TASK OBJECTIVE: From the line containing "Given: Click the printer" to the last line of the data below, copy everything exactly and nothing else; pictures stay out.

TASK MATERIAL:
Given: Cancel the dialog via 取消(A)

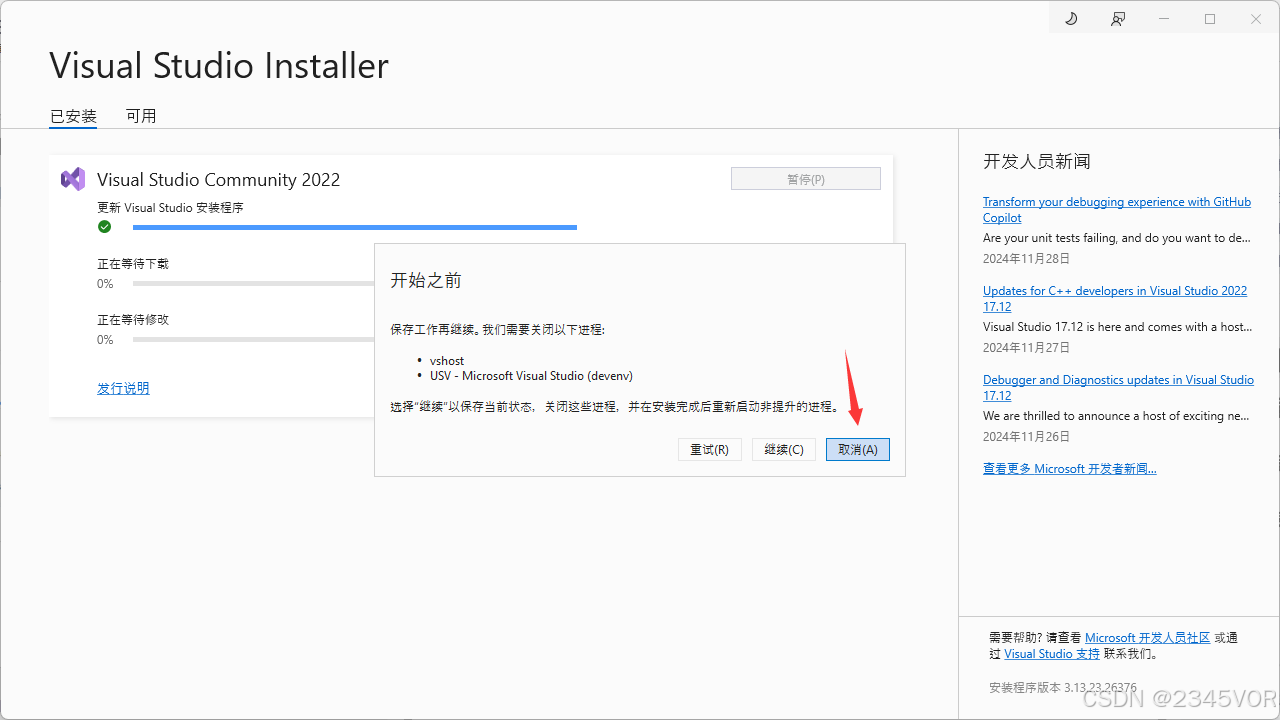Looking at the screenshot, I should (x=857, y=449).
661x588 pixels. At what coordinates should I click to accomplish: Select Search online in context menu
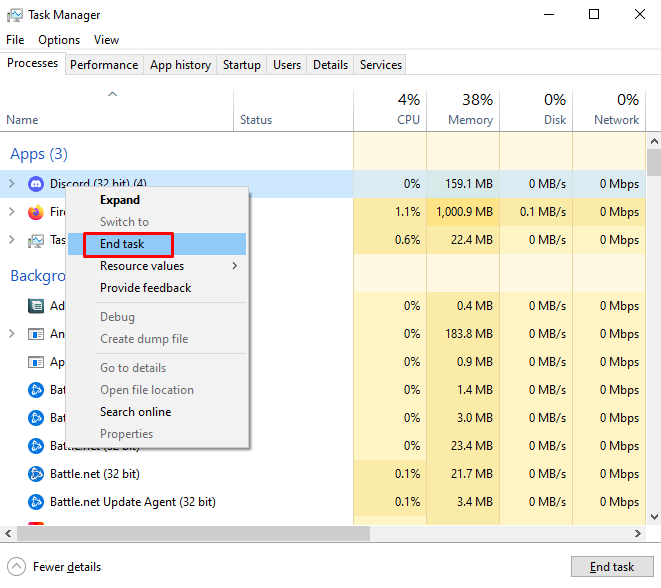(135, 412)
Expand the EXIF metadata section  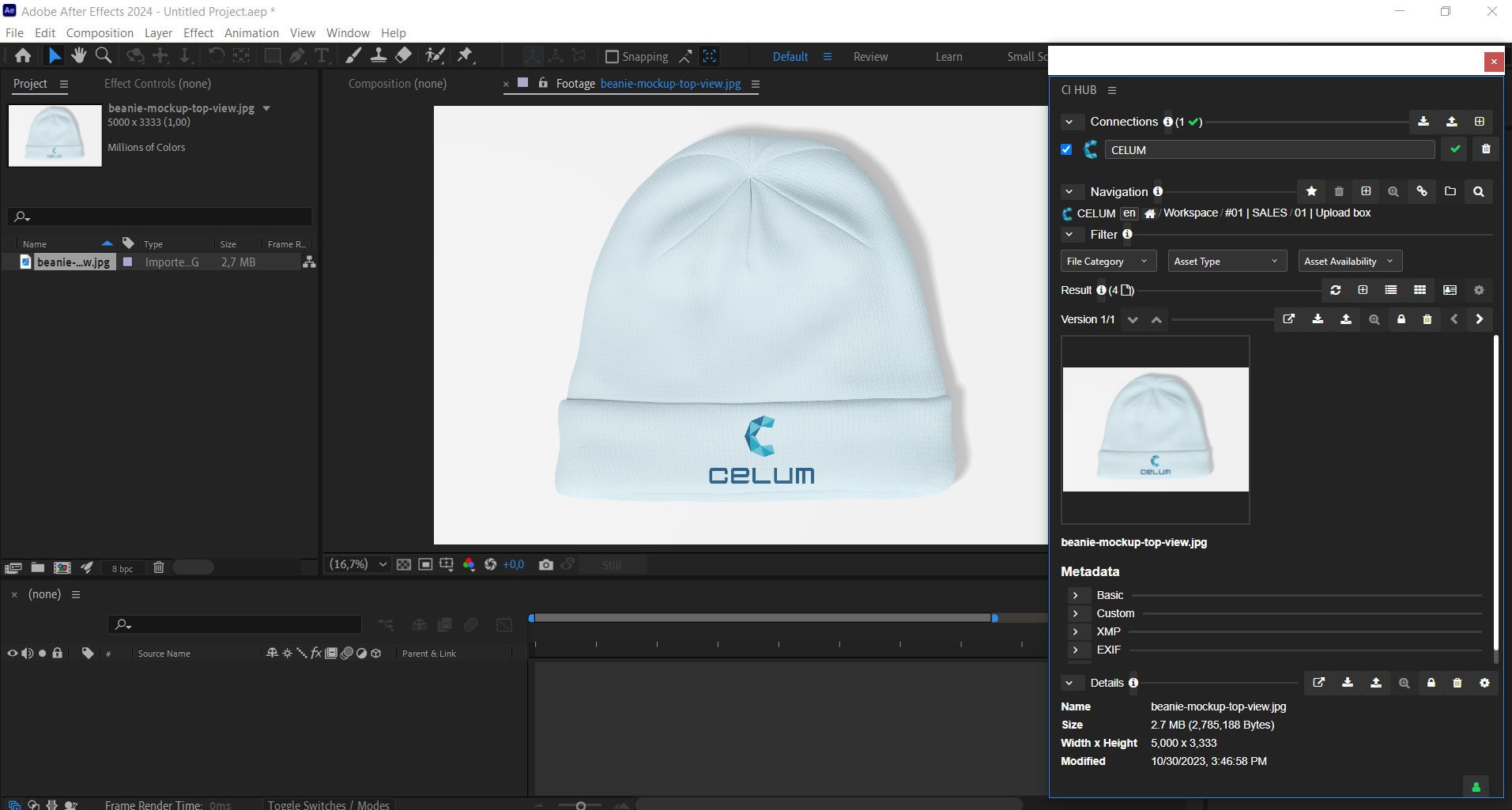1075,650
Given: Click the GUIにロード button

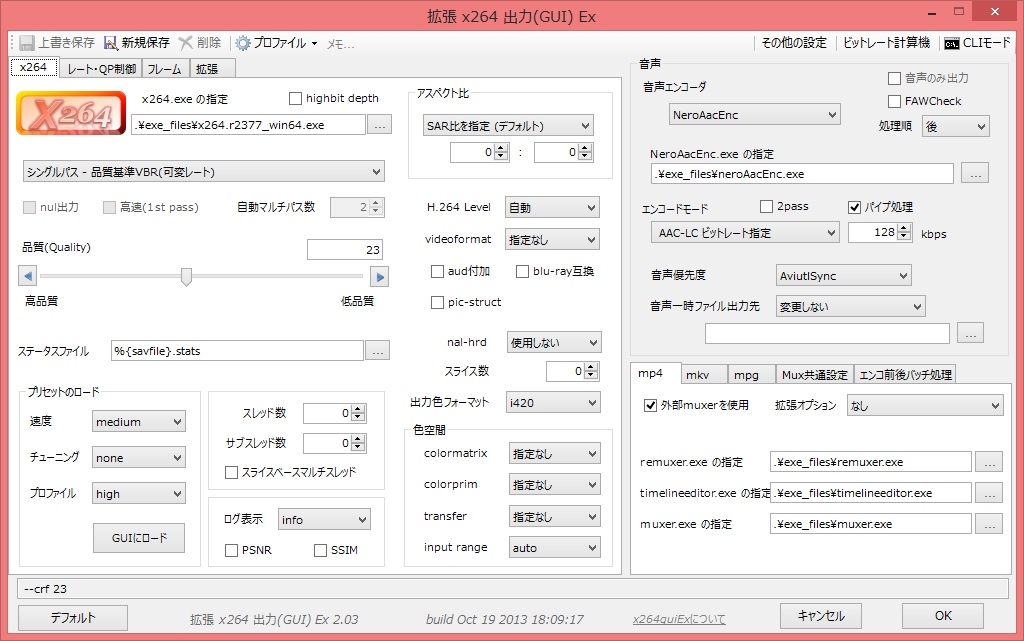Looking at the screenshot, I should (x=139, y=538).
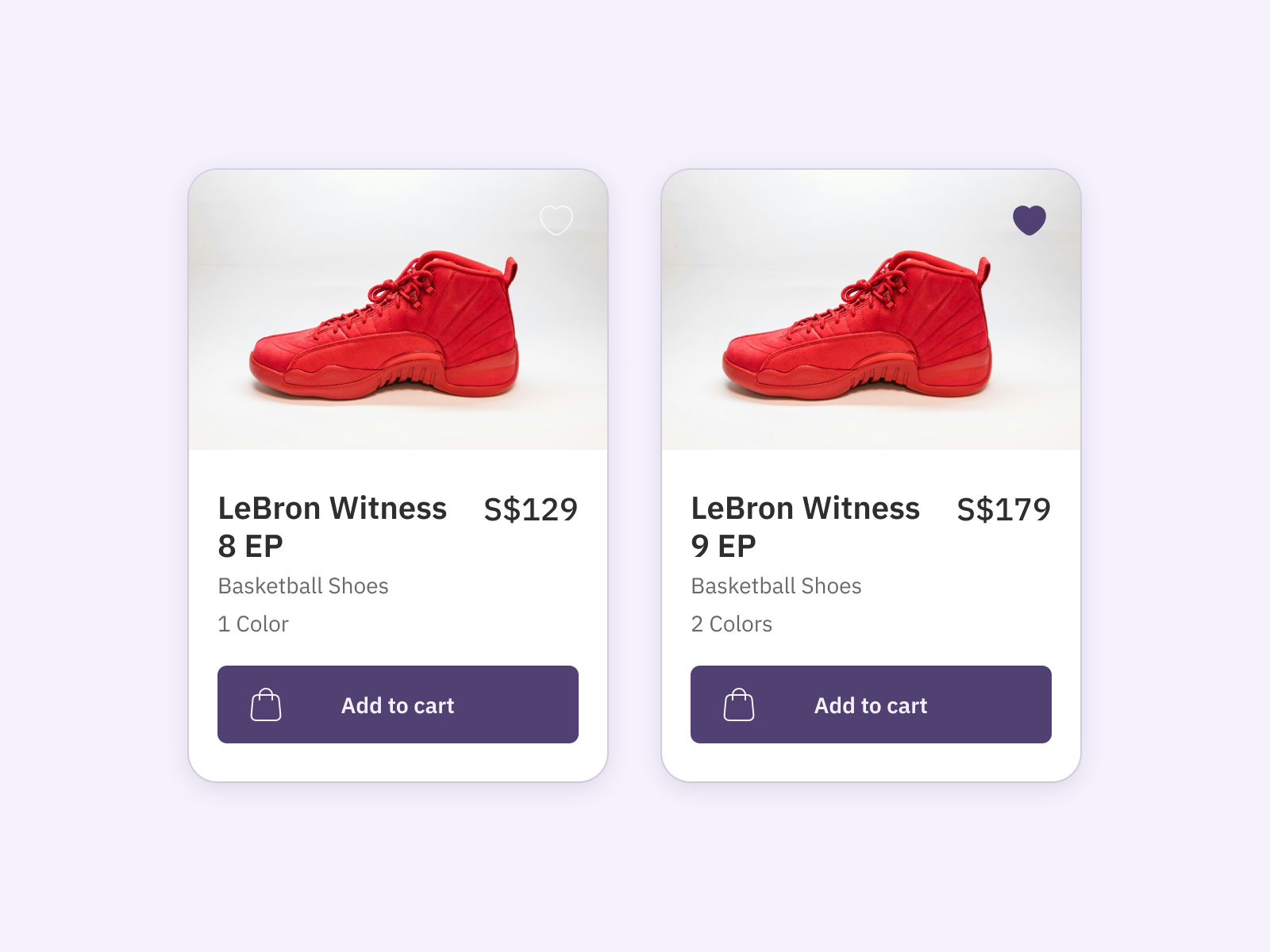Favorite the LeBron Witness 8 EP shoe
The image size is (1270, 952).
pyautogui.click(x=556, y=220)
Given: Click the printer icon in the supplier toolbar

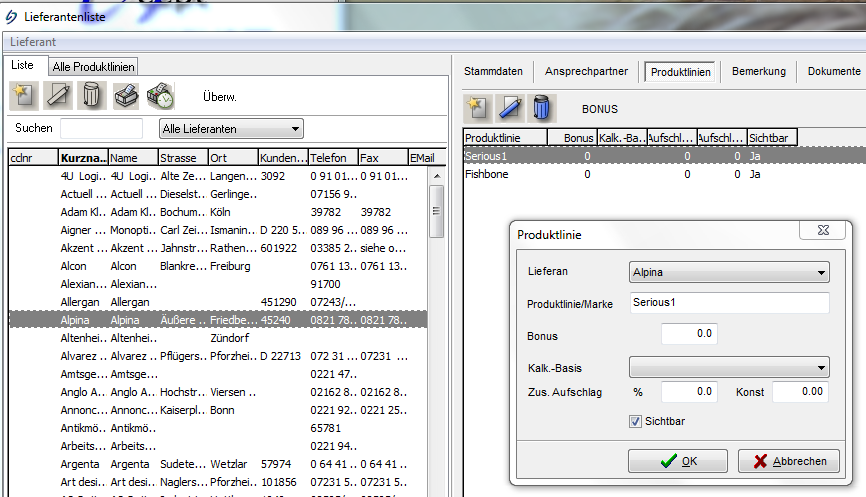Looking at the screenshot, I should coord(125,95).
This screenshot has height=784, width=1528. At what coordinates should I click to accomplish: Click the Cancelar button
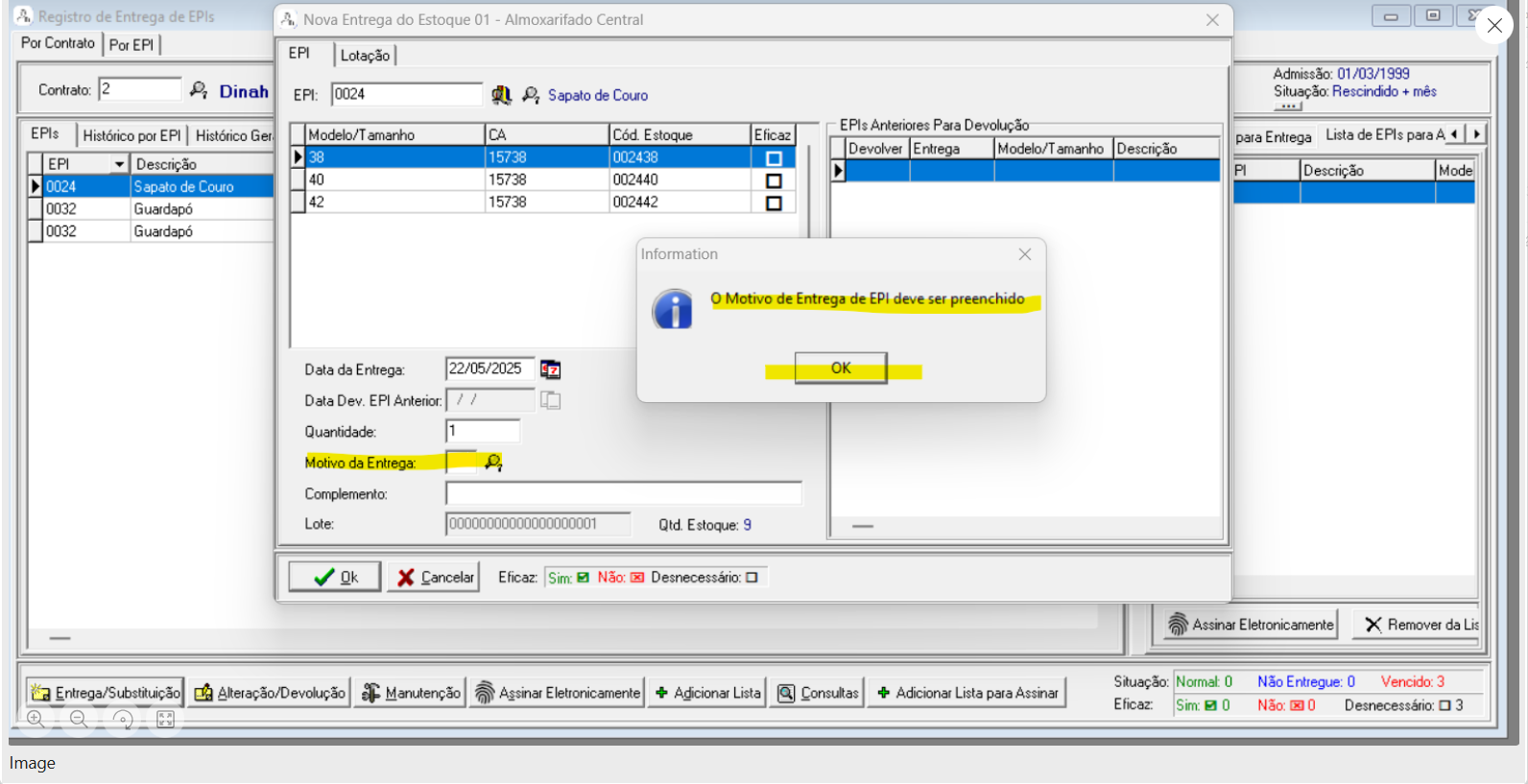click(434, 577)
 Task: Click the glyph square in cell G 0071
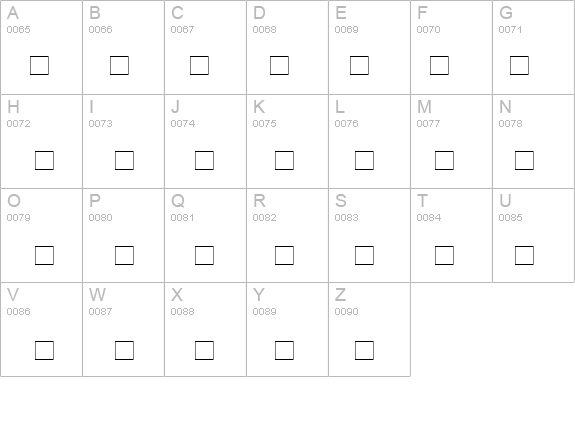519,65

RESPONSE AREA:
Given: Click the printer icon in the supplier toolbar

Looking at the screenshot, I should coord(125,95).
This screenshot has height=784, width=1528. At what coordinates should I click to accomplish: Click the Cancelar button
click(434, 577)
 Task: Click the glyph square in cell G 0071
519,65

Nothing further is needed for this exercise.